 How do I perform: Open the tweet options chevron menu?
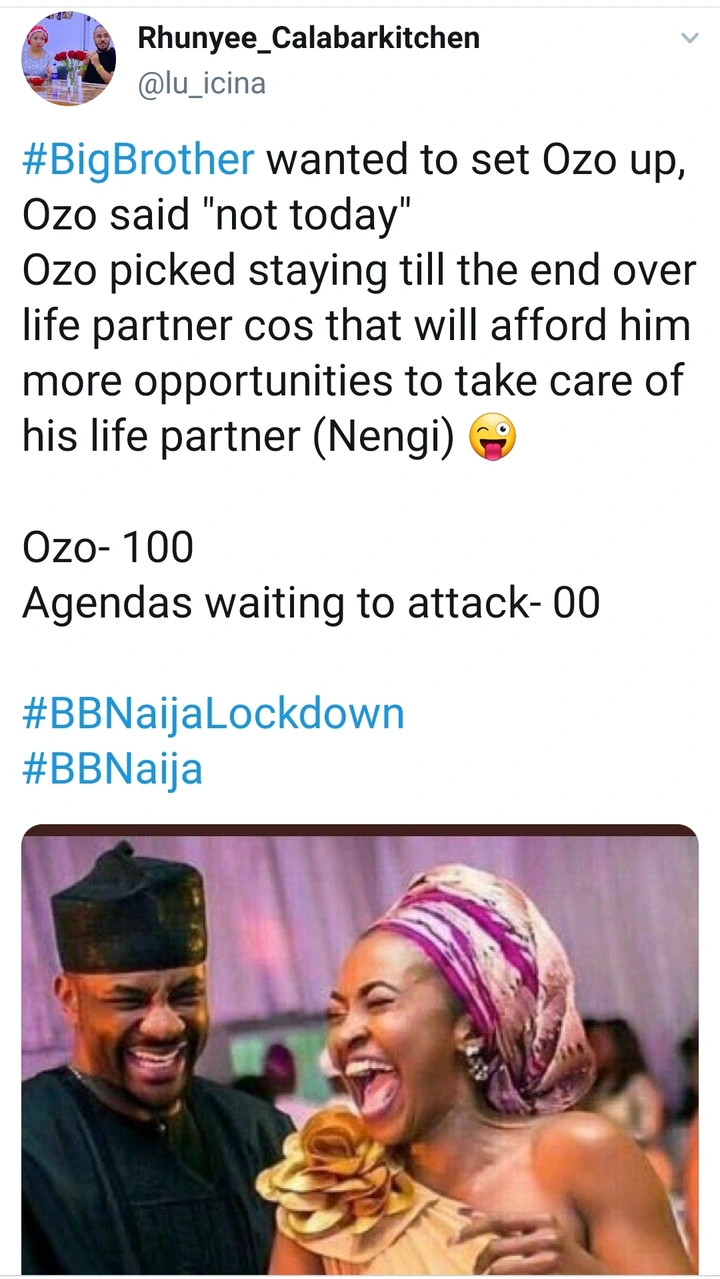689,39
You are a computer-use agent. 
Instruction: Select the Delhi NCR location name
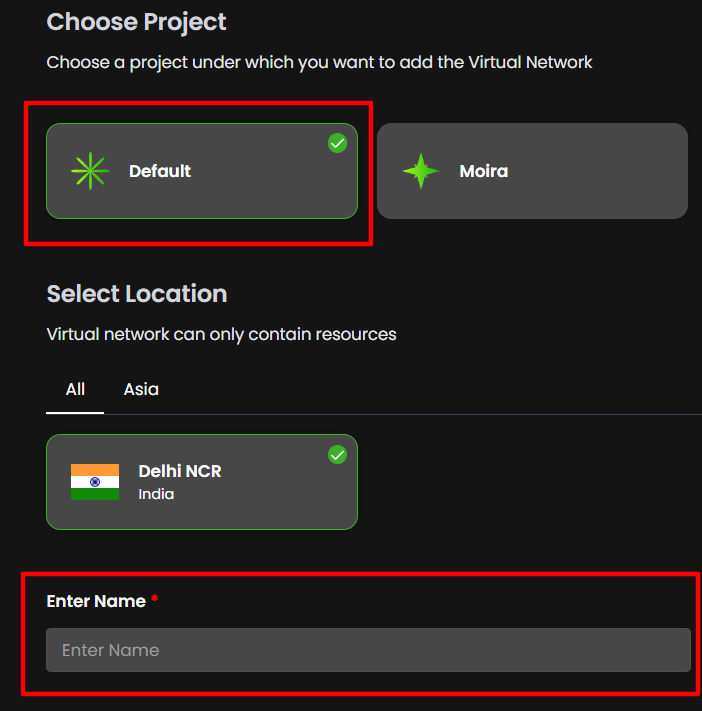180,471
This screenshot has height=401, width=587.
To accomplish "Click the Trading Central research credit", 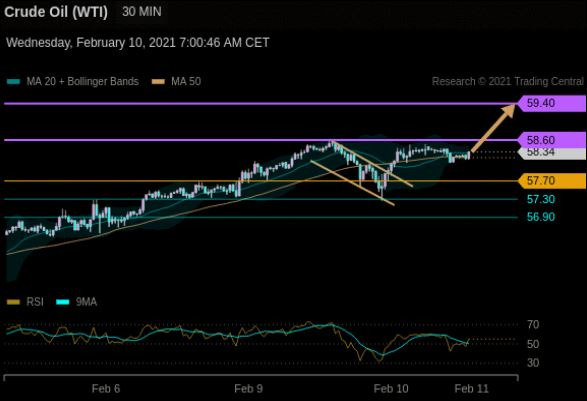I will point(508,82).
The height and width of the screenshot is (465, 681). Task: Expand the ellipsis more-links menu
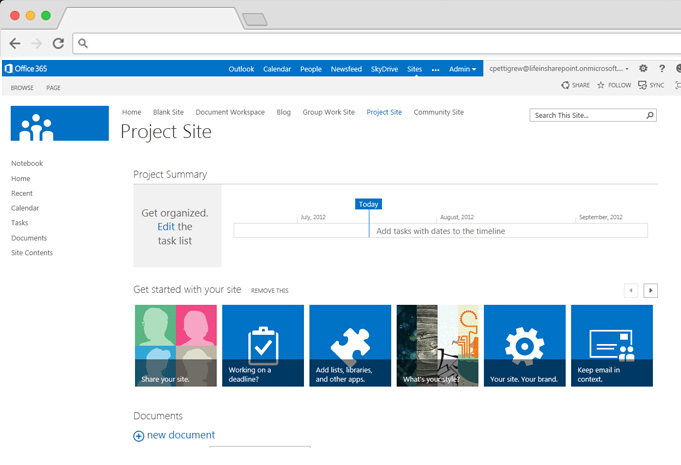(435, 69)
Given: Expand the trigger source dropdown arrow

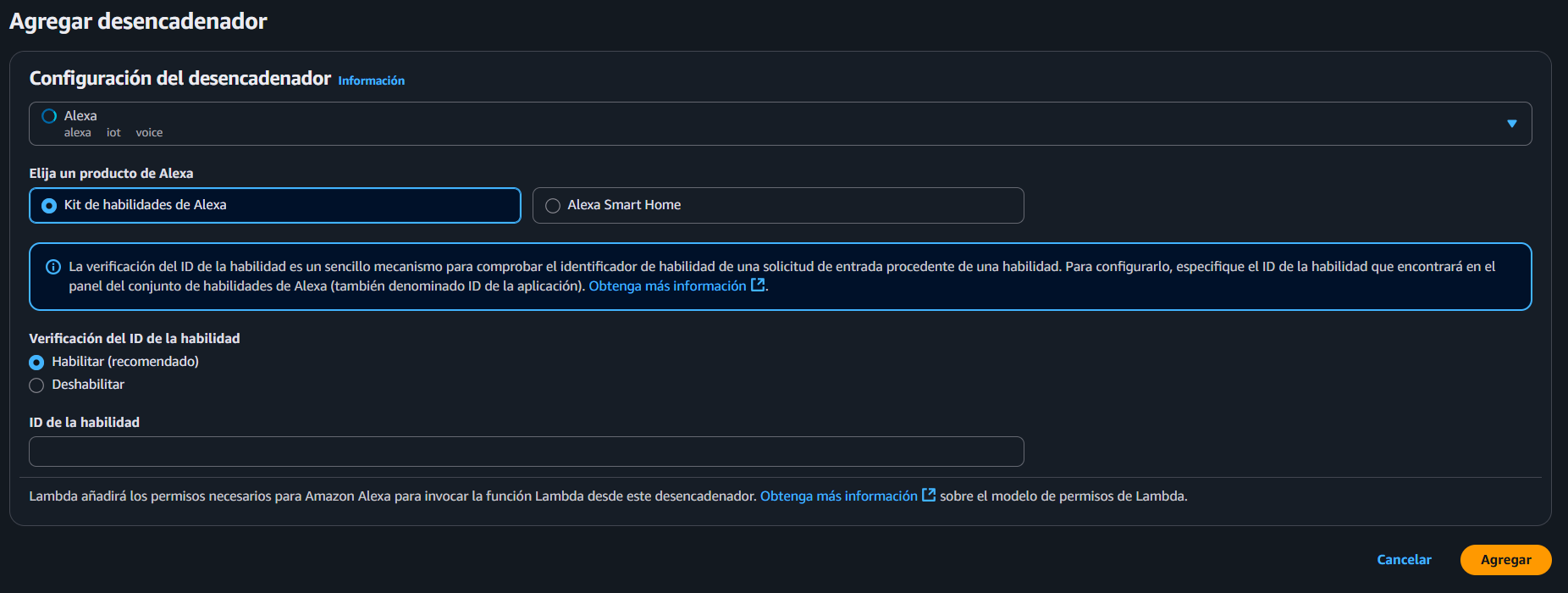Looking at the screenshot, I should 1511,124.
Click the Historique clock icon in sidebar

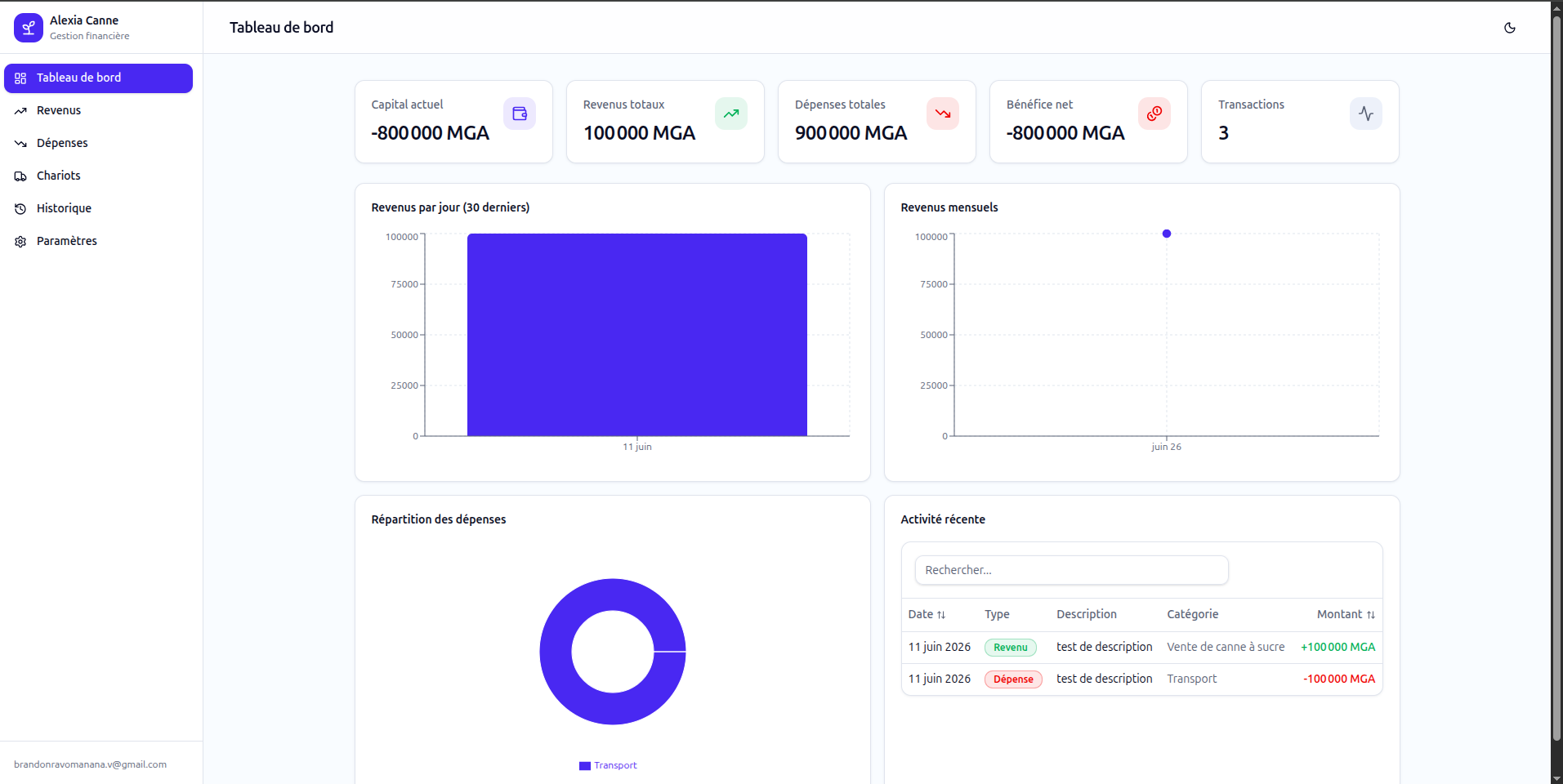(20, 209)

..........

◆ EXERCISE DETAILS ◆
Reproduce exactly and only the lines from the one with "The height and" through the last entry, both included, excluding every picture.

◆ ANSWER ◆
The height and width of the screenshot is (465, 681). Task: Expand the ellipsis more-links menu
(435, 69)
Given: Expand the trigger source dropdown arrow

Looking at the screenshot, I should 1511,124.
Click the Historique clock icon in sidebar

(20, 209)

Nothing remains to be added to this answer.